Opinion
11888
December 22, 1925.
Before JOHNSON, J., Colleton, Summer Term, 1924. Affirmed.
Joe Smith and Shine Washington were convicted of pointing firearms and they appeal.
Mr. Heber R. Padgett, for appellant, cites: Evidence improper: 124 S.E., 81.
Mr. Randolph Murdaugh, Solicitor, for the State cites: 124 S.E., 81; 35 A.L.R., 1236.
December 22, 1925. The opinion of the Court was delivered by
The defendants were indicted and convicted of a violation of Section 17 of the Criminal Code, which makes it a misdemeanor to "present or point at any other person any loaded or unloaded firearm." Sentence: One year's imprisonment. Defendants appeal.
While there are two exceptions, there is but one question involved (and that is conceded in the printed argument of the defendants' counsel); namely, alleged error in admitting in evidence the testimony of the Sheriff to the effect that he measured two lines of tracks in a plowed field, leading to and from the house of one of the defendants, to and from the house of the prosecutor; that he measured these tracks with sticks; that he subsequently measured the feet of the defendant with the stick or sticks; and that the measurements were identical.
It appears that the Sheriff first discovered the two lines of tracks in the plowed field and measured them with sticks. He then arrested one of the defendants and put him, handcuffed, in an automobile. At the command of the Sheriff, the defendant got out of the automobile and made a track in the ground. Upon the trial, the Sheriff was asked as to the correspondence of the track thus made with the tracks in the plowed field which he had measured. Upon objection by counsel for the defendants, this testimony was excluded by the Circuit Judge. The testimony after that was directed to the comparison between the measurements of the feet of the defendants with the two lines of tracks in the plowed field; not a comparison between the tracks at the automobile and the tracks in the filed.
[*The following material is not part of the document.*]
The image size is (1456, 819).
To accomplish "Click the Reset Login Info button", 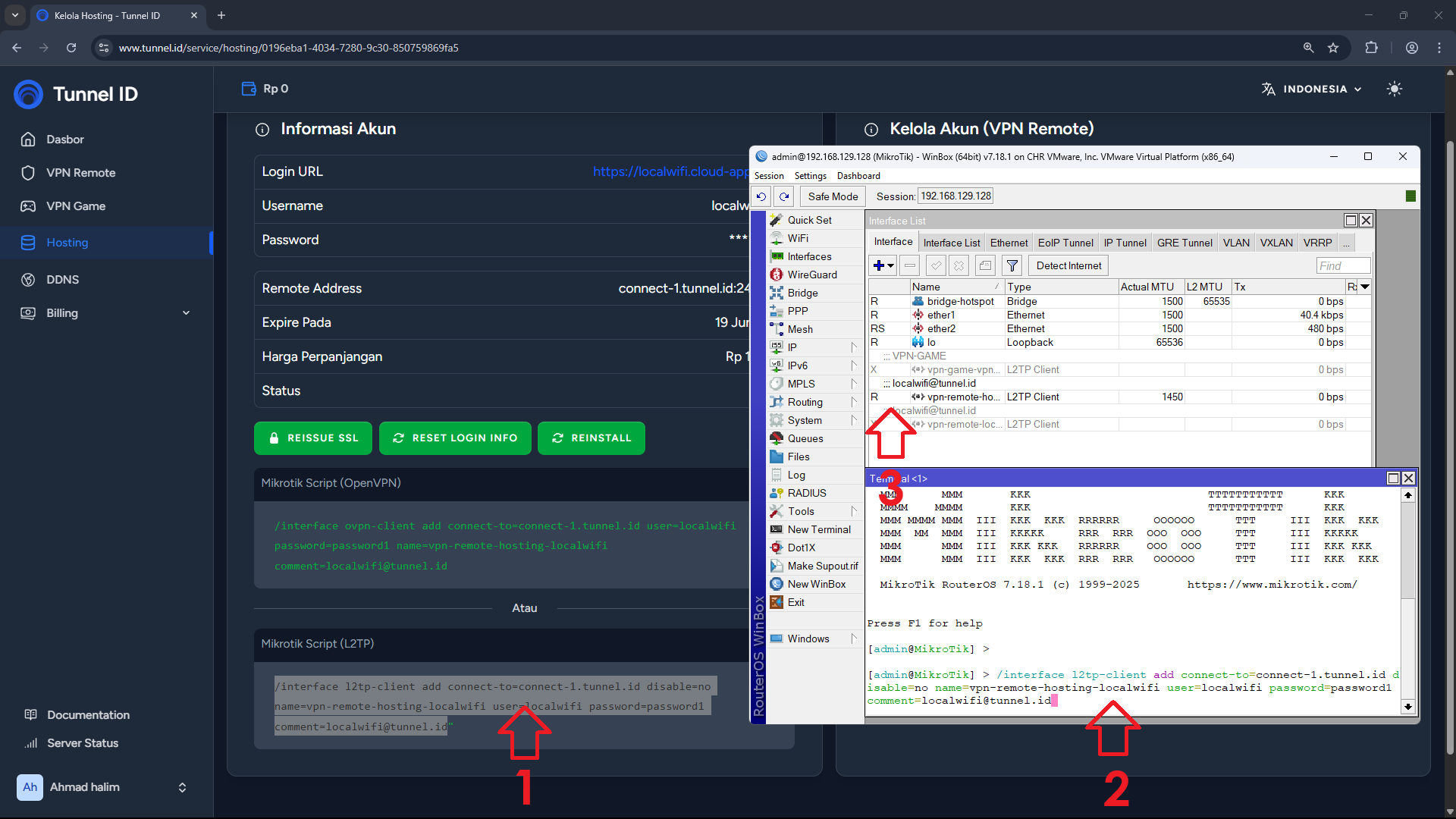I will point(455,438).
This had been excluded by the Circuit Judge. As to the admissibility of this testimony there can be no doubt.
In the case of State v. Griffin, 129 S.C. 200; 124 S.E., 81; 35 A.L.R., 1227, there were, as here, two distinct matters of evidence considered. The Sheriff had compelled the defendant to remove her shoe, and proposed to state the comparison between the shoe and the tracks in the garden which he had found; he also compelled the defendant to put her foot in one of these tracks, and proposed to state the comparison thus presented. The Court held, after the citation of numerous decisions, that the testimony first referred to was admissible, and that the second was not. A reference to that case will make clear the distinction; a repetition here is unnecessary.
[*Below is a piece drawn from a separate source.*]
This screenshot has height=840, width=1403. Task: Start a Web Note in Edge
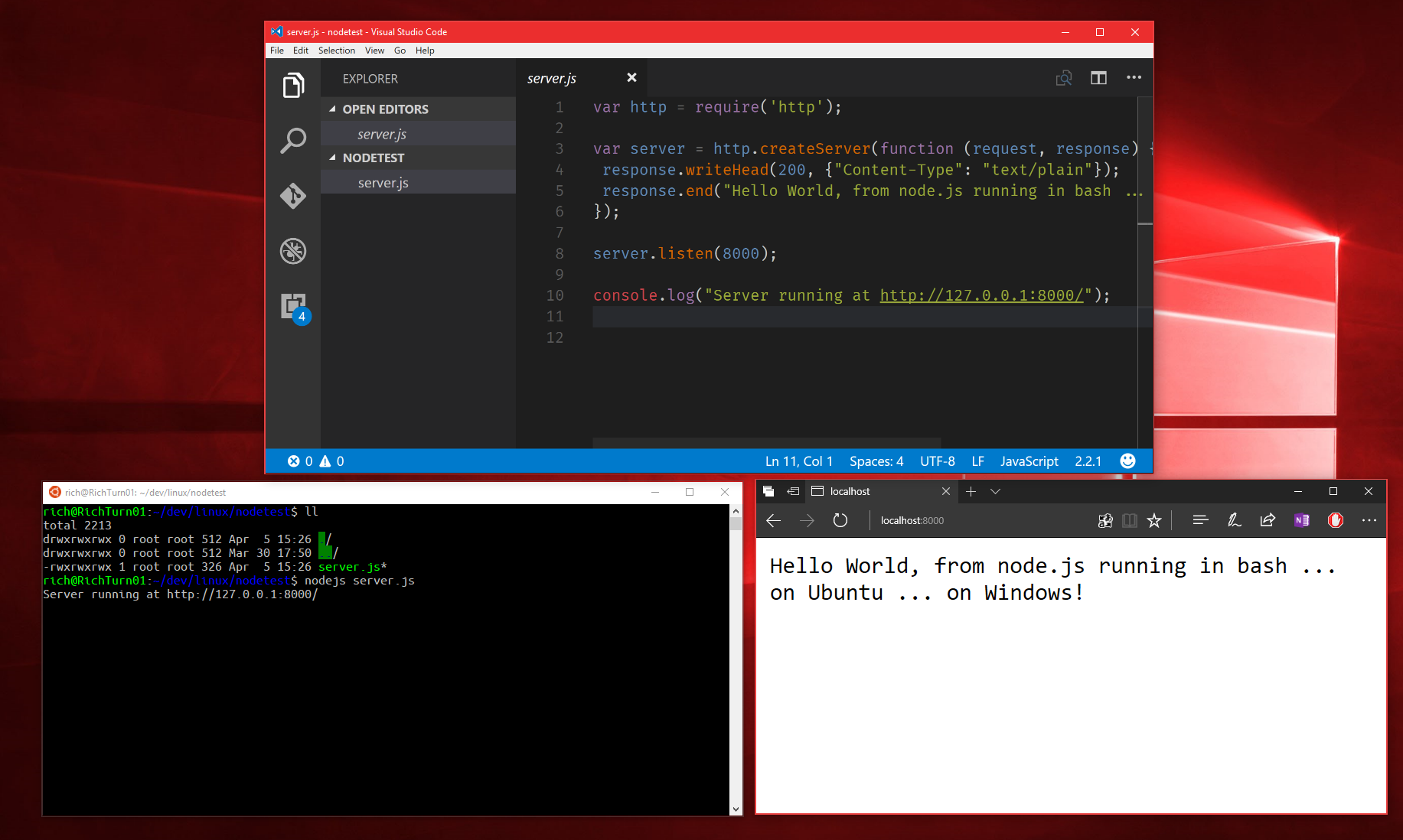[x=1234, y=520]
The Griffin Case is conclusive of the question raised upon this appeal. Certainly, if the comparison of the defendant's shoe, forcibly removed, with the disputed tracks, would be admissible, a comparison of the measurement of the defendant's foot, even forcibly made, with the disputed tracks, would be also.
The Circuit Judge very clearly caught the distinction made in the Griffin Case and properly applied that case to the one at bar.
The Judgment is affirmed.
MR. JUSTICE MARION and MR. ACTING ASSOCIATE JUSTICE R.O. PURDY concur.
MR. CHIEF JUSTICE GARY and MR. JUSTICE WATTS dissent.